The Federal Reserve is a Barbarous Relic

Date: Friday, November 1, 2019 10:48 PM EDT

“We believe monetary policy is in a good place.” – Federal Reserve Chairman Jerome Powell, October 30, 2019.

The Sky is Falling

Ptolemy I Soter, in his history of the wars of Alexander the Great, related an episode from Alexander’s 334 BC compact with the Celts ‘who dwelt by the Ionian Gulf.’  According to Ptolemy’s account, which survives via quote by Arrian of Nicomedia some 450 years later, when Alexander asked the Celtic envoys what they feared most, they answered:

“We fear no man: there is but one thing that we fear, namely, that the sky should fall on us.”

Today, at the risk of being called Chicken Little, we tug on a thread that weaves back to the ancient Celts.

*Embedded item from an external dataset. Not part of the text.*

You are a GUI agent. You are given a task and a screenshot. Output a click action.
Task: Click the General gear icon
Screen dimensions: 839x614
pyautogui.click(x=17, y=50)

Our message is grave: The sky is falling.  Though the implications are still unclear.

The sky, for our purposes, is the debt-based dollar reserve standard that’s been in place for the past 48 years.  If you recall, on August 15, 1971, President Nixon “temporarily” suspended convertibility of the dollar into gold. The dollar became wholly the fiat money of the Treasury.

At the G-10 Rome meeting held in late-1971, Treasury Secretary John Connally reduced the new dollar reserve standard to a bite-sized nugget for his European finance minister counterparts, stating:

“The dollar is our currency, but it’s your problem.”

Predictably, without the restraint of gold, the quantity of debt-based money has increase seemingly without limits – and it’s everyone’s massive problem.  What’s more, over the past 30 years the Federal Reserve has obliged Washington with cheaper and cheaper credit.

Hence, public, private, and corporate debt levels in the U.S. have multiplied beyond comprehension. Total U.S. debt’s now on the order of $74 trillion. The consequences, no doubt, are an economy that’s equally distorted and disfigured beyond comprehension.